A look at the negative zoom function in Stable Diffusion, Photoshop or MidJourney reveals this recursive interlocking at work. A scene is extended by outpainting (a function I first saw at work with DallE) and gradually it is repeated, but in an increasingly strange, then monstrous way, as if the repetition were only achieved at the cost of a noise that makes the resemblance unbearable.
Recursivity is by no means an identical repetition or a simple (random) variation at the margin of a rule modeled in a code, but is the very operation of statistics, which on the one hand attempts to pursue an image beyond its limits, and on the other intertwines with human perception and interpretation. In fact, from an informational point of view, an image is nothing more than organized noise from which recurring patterns can be derived, which are themselves parameterized according to words. It only obtains the status of a representation when perceived by a biological system. From this, we can deduce that recursivity is always in a doublure caught between the machinic and the anthropological, opening up differentiation at the heart of anthropotechnology. The latter is never realized, but is différance as suffering, not in the sense of pain, but of being in pain of, i.e. lacking. It is this doubling that produces the abyss of recursivity and the deep dream.
It is at this precise point, between the recursivity of the imagination (understood from a transcendental point of view, CRP 1781) and inductive recursivity, that the paradox of recursivity opens up, producing the dread of a gap.
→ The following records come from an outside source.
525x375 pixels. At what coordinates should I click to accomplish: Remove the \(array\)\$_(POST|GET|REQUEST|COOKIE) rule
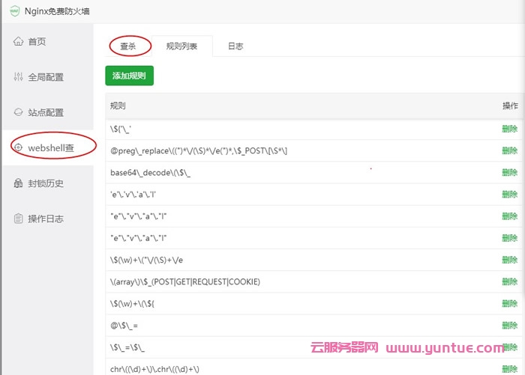point(510,281)
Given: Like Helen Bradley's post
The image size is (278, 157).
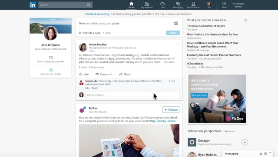Looking at the screenshot, I should tap(84, 74).
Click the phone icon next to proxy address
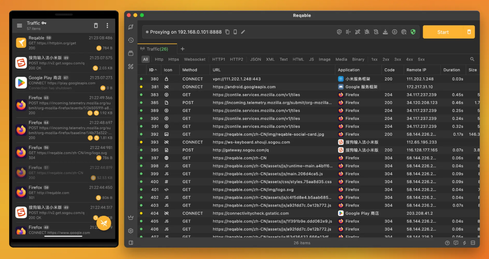489x259 pixels. (x=235, y=32)
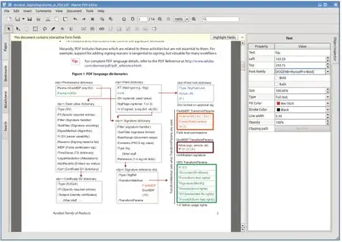
Task: Click the zoom in magnifier icon
Action: point(194,19)
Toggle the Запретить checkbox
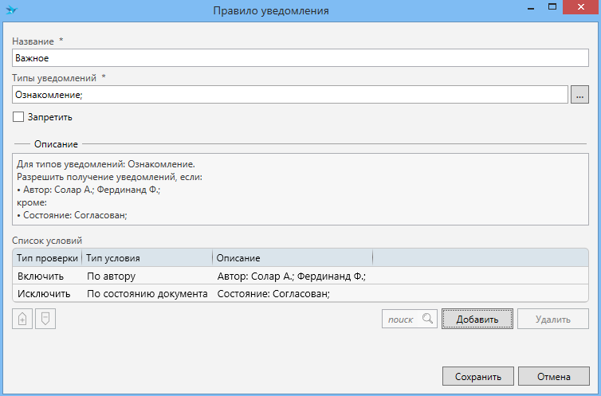601x396 pixels. [18, 117]
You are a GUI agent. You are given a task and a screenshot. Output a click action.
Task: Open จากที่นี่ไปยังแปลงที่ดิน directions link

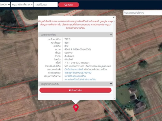coord(75,76)
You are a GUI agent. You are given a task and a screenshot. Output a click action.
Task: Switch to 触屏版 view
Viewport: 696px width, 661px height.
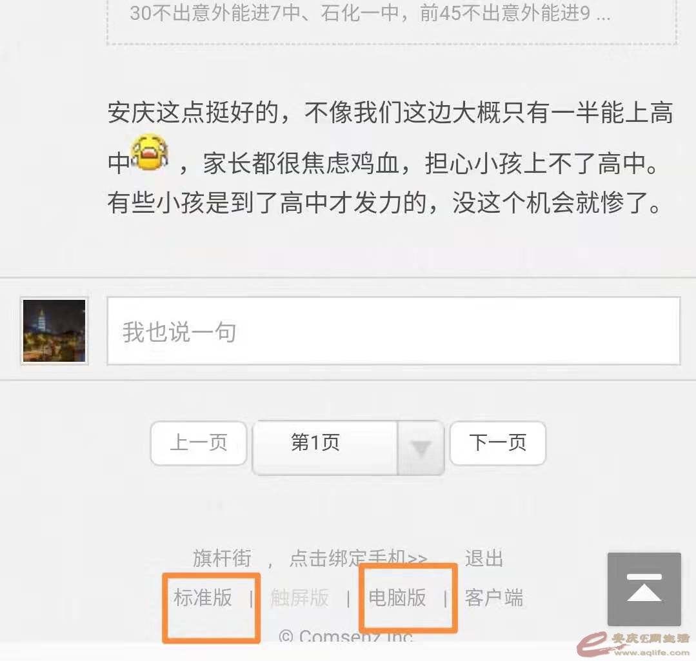299,597
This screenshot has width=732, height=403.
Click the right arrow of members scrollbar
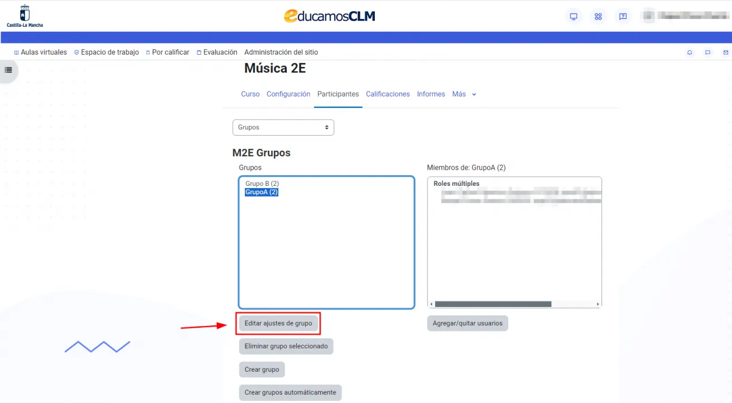[x=598, y=304]
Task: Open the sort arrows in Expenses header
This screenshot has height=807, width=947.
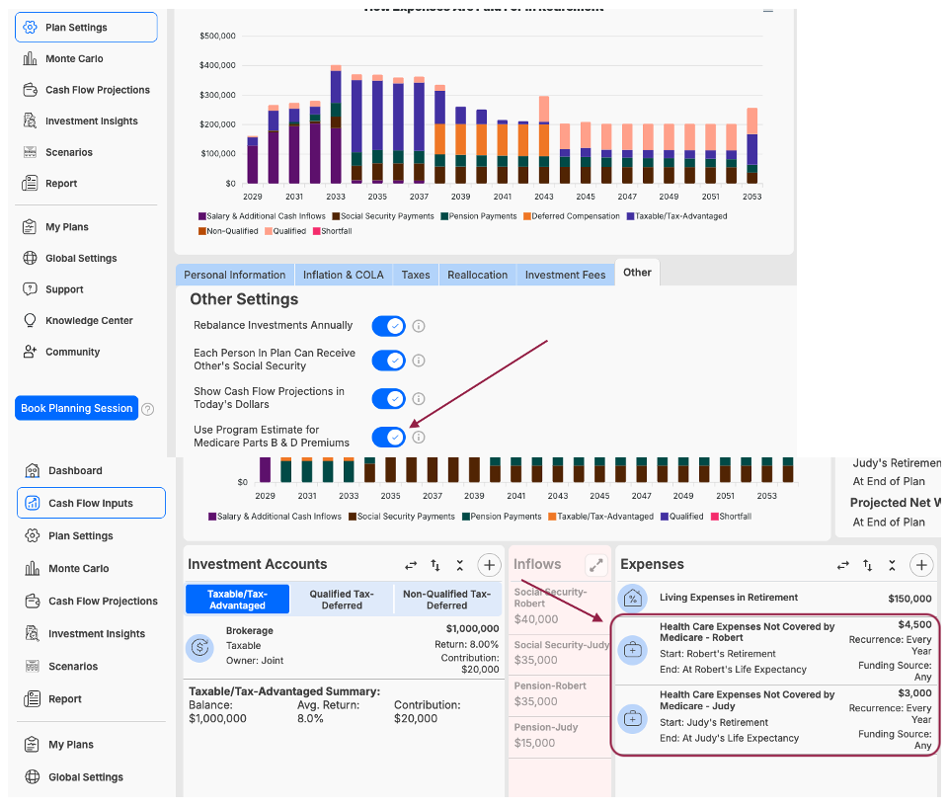Action: click(867, 565)
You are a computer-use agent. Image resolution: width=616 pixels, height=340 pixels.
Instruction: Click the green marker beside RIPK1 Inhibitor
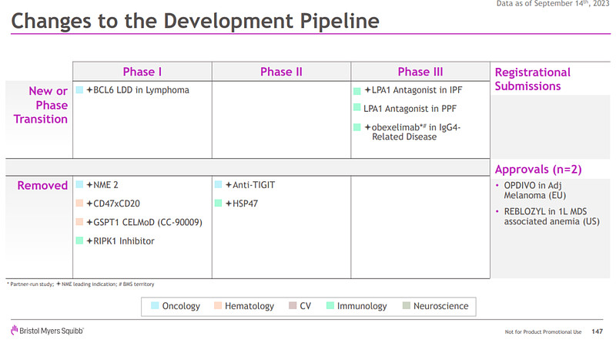(x=79, y=241)
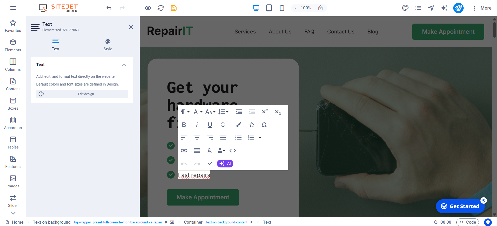This screenshot has height=226, width=497.
Task: Click the Get Started button
Action: pos(460,206)

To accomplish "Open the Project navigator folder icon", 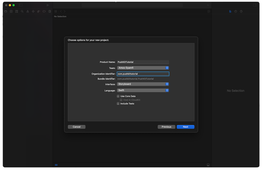I will tap(6, 11).
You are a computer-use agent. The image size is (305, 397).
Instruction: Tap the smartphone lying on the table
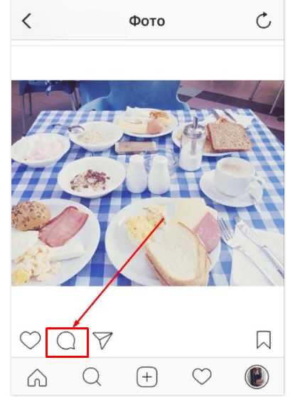click(136, 147)
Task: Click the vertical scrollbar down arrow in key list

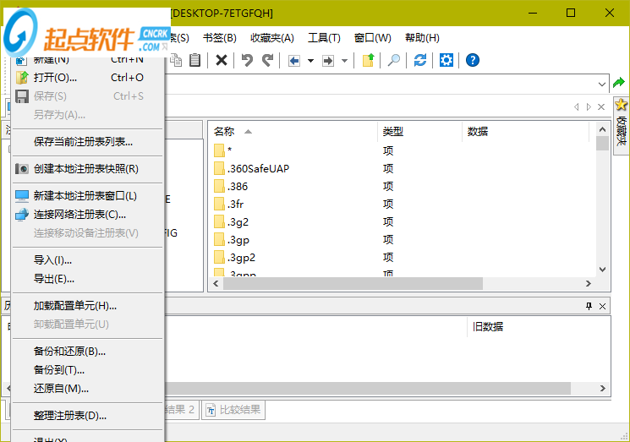Action: 602,270
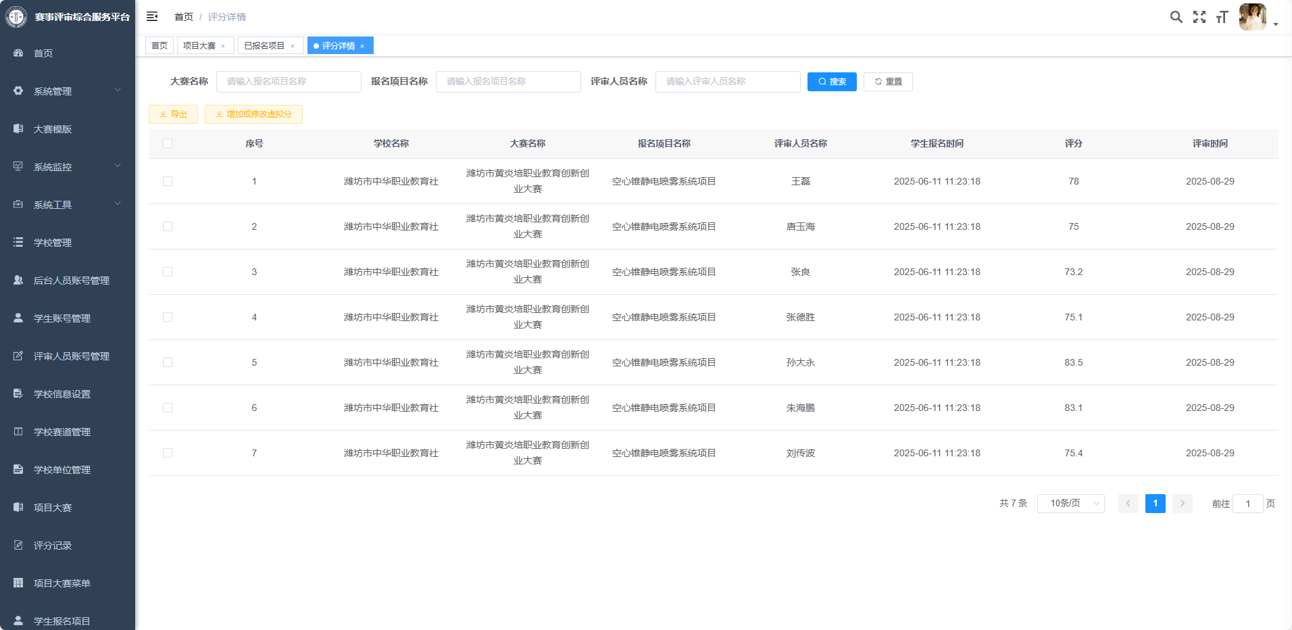Switch to the 项目大赛 tab
This screenshot has width=1292, height=630.
click(199, 46)
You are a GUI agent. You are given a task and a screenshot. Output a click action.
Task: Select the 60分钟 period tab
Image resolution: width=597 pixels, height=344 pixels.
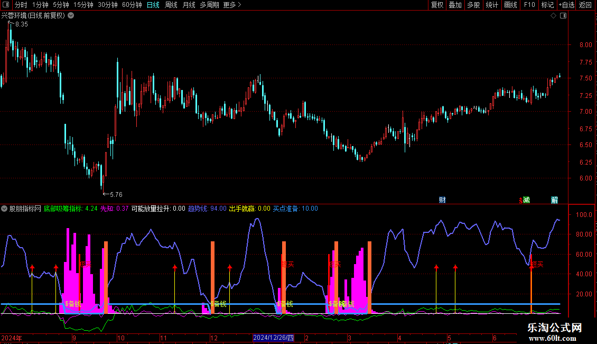(132, 5)
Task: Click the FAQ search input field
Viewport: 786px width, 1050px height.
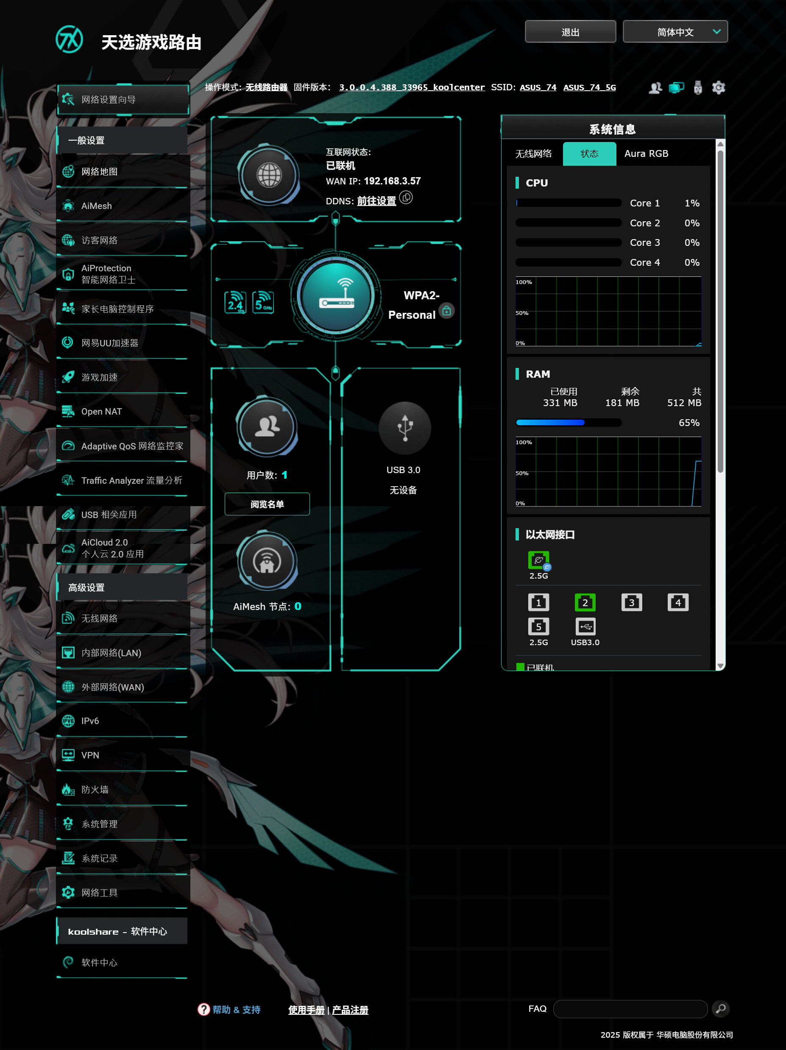Action: coord(630,1009)
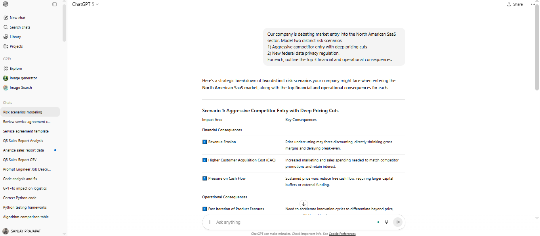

This feeling means that it is by no means a question of symbiosis between technology and the human being, but of an irreconcilable and indeconstructible difference, a term preferred to the notion of the impossible.
This is undoubtedly why generative AIs are not new tools in the service of human creativity, but can, like a chemical reagent, react to the transcendental surface of the image: there is the image, without representation, which is the formlessness of all representations to come.